▸ **Directions**: Every line with the string "Switch" must be copied from the entries below.

▸ **Data records**:

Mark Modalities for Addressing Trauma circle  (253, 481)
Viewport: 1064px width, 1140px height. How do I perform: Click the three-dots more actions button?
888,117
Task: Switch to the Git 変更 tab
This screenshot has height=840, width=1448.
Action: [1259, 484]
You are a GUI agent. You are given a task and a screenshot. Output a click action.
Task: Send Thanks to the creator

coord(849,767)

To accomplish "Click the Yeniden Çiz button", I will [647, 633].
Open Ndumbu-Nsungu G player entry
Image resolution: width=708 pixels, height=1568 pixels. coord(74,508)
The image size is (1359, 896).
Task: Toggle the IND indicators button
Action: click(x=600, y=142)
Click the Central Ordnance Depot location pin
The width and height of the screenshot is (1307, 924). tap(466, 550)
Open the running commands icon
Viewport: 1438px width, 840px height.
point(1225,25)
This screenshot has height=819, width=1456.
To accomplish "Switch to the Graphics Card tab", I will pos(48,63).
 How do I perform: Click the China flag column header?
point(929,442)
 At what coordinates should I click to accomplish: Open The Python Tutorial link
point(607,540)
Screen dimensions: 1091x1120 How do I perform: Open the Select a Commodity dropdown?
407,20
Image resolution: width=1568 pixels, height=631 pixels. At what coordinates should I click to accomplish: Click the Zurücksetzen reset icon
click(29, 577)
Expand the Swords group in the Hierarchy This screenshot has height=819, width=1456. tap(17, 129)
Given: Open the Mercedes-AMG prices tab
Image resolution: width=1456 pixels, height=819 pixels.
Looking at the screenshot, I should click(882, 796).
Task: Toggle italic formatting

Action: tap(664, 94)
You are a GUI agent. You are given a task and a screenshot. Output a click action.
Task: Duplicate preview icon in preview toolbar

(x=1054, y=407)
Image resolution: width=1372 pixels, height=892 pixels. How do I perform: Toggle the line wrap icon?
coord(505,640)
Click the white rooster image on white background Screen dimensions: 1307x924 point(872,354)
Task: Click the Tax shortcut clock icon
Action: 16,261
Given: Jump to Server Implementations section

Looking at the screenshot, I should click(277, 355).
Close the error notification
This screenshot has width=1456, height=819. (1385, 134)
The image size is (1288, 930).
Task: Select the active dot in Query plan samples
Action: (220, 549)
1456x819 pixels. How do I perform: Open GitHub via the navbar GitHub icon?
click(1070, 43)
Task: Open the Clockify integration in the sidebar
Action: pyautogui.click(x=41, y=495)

▸ **Final answer**:
Task: Switch to the Git 変更 tab
To accomplish "Switch to the Graphics Card tab", I will pos(48,63).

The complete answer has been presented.